THE PROBLEM :: Copy all of the following data line for line, changing nothing.

□ □ □ □ □

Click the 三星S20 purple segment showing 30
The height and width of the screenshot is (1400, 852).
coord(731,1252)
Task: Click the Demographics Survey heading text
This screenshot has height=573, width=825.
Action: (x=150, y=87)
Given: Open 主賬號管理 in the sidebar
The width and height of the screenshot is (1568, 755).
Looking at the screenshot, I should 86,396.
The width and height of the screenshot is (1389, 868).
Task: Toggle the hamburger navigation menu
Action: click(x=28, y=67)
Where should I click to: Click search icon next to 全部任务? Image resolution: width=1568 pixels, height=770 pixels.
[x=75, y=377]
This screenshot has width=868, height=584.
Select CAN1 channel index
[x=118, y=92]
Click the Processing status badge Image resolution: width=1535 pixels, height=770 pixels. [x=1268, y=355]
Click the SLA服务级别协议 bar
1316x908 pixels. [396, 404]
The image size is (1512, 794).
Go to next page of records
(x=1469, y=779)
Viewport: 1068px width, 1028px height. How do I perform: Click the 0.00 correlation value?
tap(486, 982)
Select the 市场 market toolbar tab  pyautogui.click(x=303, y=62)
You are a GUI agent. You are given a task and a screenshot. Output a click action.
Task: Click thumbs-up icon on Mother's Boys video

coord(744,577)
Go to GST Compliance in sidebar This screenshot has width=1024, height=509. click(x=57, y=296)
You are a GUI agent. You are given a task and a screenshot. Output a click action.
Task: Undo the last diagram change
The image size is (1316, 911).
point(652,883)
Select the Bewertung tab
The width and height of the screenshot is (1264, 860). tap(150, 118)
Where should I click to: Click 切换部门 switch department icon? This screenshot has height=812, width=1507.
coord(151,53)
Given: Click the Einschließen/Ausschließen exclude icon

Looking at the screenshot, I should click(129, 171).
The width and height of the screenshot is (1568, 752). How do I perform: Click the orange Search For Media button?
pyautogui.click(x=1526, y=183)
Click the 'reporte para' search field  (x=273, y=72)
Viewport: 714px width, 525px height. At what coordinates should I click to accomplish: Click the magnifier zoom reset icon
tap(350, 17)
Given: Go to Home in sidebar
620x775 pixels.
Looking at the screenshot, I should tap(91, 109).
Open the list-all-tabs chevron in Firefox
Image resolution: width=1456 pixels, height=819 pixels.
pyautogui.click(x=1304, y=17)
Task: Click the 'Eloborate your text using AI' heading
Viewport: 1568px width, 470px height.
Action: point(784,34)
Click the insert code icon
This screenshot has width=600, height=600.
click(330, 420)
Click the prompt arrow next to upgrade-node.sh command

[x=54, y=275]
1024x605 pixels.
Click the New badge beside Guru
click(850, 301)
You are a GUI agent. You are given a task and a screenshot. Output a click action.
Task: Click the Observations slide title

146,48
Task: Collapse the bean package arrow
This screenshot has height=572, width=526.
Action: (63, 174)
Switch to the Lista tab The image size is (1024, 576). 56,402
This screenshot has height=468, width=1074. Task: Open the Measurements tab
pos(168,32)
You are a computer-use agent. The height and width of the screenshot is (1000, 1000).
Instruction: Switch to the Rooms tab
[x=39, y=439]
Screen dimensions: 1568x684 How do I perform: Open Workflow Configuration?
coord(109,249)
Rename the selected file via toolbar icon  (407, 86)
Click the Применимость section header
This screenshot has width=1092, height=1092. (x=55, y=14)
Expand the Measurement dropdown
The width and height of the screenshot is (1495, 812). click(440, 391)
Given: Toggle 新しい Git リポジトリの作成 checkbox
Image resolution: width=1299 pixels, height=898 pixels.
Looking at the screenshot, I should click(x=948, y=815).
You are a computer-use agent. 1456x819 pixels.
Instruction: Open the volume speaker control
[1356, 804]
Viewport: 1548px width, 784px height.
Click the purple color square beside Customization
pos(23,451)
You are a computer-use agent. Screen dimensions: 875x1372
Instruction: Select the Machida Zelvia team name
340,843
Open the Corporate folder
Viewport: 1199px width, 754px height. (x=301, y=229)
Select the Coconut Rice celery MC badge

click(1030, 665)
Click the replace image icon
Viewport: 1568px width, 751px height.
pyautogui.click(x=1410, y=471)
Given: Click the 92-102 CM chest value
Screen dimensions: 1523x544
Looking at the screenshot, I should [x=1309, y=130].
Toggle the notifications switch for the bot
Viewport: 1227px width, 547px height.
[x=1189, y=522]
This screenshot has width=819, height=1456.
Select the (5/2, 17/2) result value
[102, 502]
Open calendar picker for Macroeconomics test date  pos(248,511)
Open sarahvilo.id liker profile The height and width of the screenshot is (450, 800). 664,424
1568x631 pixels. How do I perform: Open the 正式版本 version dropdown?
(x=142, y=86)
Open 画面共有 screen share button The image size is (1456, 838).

□ □ □ □ □

ANSWER TO THIS TASK ::
Click the 三星S20 purple segment showing 30
The height and width of the screenshot is (1400, 852).
coord(731,1252)
Task: Click the Demographics Survey heading text
This screenshot has height=573, width=825.
Action: (x=150, y=87)
Given: Open 主賬號管理 in the sidebar
The width and height of the screenshot is (1568, 755).
Looking at the screenshot, I should 86,396.
The width and height of the screenshot is (1389, 868).
Task: Toggle the hamburger navigation menu
Action: click(x=28, y=67)
Where should I click to: Click search icon next to 全部任务? Image resolution: width=1568 pixels, height=770 pixels.
[x=75, y=377]
This screenshot has width=868, height=584.
Select CAN1 channel index
[x=118, y=92]
Click the Processing status badge Image resolution: width=1535 pixels, height=770 pixels. [x=1268, y=355]
Click the SLA服务级别协议 bar
1316x908 pixels. [396, 404]
The image size is (1512, 794).
Go to next page of records
(x=1469, y=779)
Viewport: 1068px width, 1028px height. How do I perform: Click the 0.00 correlation value?
tap(486, 982)
Select the 市场 market toolbar tab  pyautogui.click(x=303, y=62)
You are a GUI agent. You are given a task and a screenshot. Output a click action.
Task: Click thumbs-up icon on Mother's Boys video

coord(744,577)
Go to GST Compliance in sidebar This screenshot has width=1024, height=509. click(x=57, y=296)
You are a GUI agent. You are given a task and a screenshot. Output a click action.
Task: Undo the last diagram change
The image size is (1316, 911).
point(652,883)
Select the Bewertung tab
The width and height of the screenshot is (1264, 860). tap(150, 118)
Where should I click to: Click 切换部门 switch department icon? This screenshot has height=812, width=1507.
coord(151,53)
Given: Click the Einschließen/Ausschließen exclude icon

Looking at the screenshot, I should click(129, 171).
The width and height of the screenshot is (1568, 752). How do I perform: Click the orange Search For Media button?
pyautogui.click(x=1526, y=183)
Click the 'reporte para' search field  (x=273, y=72)
Viewport: 714px width, 525px height. At what coordinates should I click to accomplish: Click the magnifier zoom reset icon
tap(350, 17)
Given: Go to Home in sidebar
620x775 pixels.
Looking at the screenshot, I should tap(91, 109).
Open the list-all-tabs chevron in Firefox
Image resolution: width=1456 pixels, height=819 pixels.
pyautogui.click(x=1304, y=17)
Task: Click the 'Eloborate your text using AI' heading
Viewport: 1568px width, 470px height.
Action: point(784,34)
Click the insert code icon
This screenshot has width=600, height=600.
click(330, 420)
Click the prompt arrow next to upgrade-node.sh command

[x=54, y=275]
1024x605 pixels.
Click the New badge beside Guru
click(850, 301)
You are a GUI agent. You are given a task and a screenshot. Output a click action.
Task: Click the Observations slide title

146,48
Task: Collapse the bean package arrow
This screenshot has height=572, width=526.
Action: (63, 174)
Switch to the Lista tab The image size is (1024, 576). 56,402
This screenshot has height=468, width=1074. Task: Open the Measurements tab
pos(168,32)
You are a computer-use agent. The height and width of the screenshot is (1000, 1000).
Instruction: Switch to the Rooms tab
[x=39, y=439]
Screen dimensions: 1568x684 How do I perform: Open Workflow Configuration?
coord(109,249)
Rename the selected file via toolbar icon  (407, 86)
Click the Применимость section header
This screenshot has width=1092, height=1092. (x=55, y=14)
Expand the Measurement dropdown
The width and height of the screenshot is (1495, 812). click(440, 391)
Given: Toggle 新しい Git リポジトリの作成 checkbox
Image resolution: width=1299 pixels, height=898 pixels.
Looking at the screenshot, I should click(x=948, y=815).
You are a computer-use agent. 1456x819 pixels.
Instruction: Open the volume speaker control
[1356, 804]
Viewport: 1548px width, 784px height.
Click the purple color square beside Customization
pos(23,451)
You are a computer-use agent. Screen dimensions: 875x1372
Instruction: Select the Machida Zelvia team name
340,843
Open the Corporate folder
Viewport: 1199px width, 754px height. (x=301, y=229)
Select the Coconut Rice celery MC badge

click(1030, 665)
Click the replace image icon
Viewport: 1568px width, 751px height.
pyautogui.click(x=1410, y=471)
Given: Click the 92-102 CM chest value
Screen dimensions: 1523x544
Looking at the screenshot, I should [x=1309, y=130].
Toggle the notifications switch for the bot
Viewport: 1227px width, 547px height.
[x=1189, y=522]
This screenshot has width=819, height=1456.
Select the (5/2, 17/2) result value
[102, 502]
Open calendar picker for Macroeconomics test date  pos(248,511)
Open sarahvilo.id liker profile The height and width of the screenshot is (450, 800). 664,424
1568x631 pixels. How do I perform: Open the 正式版本 version dropdown?
(x=142, y=86)
Open 画面共有 screen share button The image size is (1456, 838).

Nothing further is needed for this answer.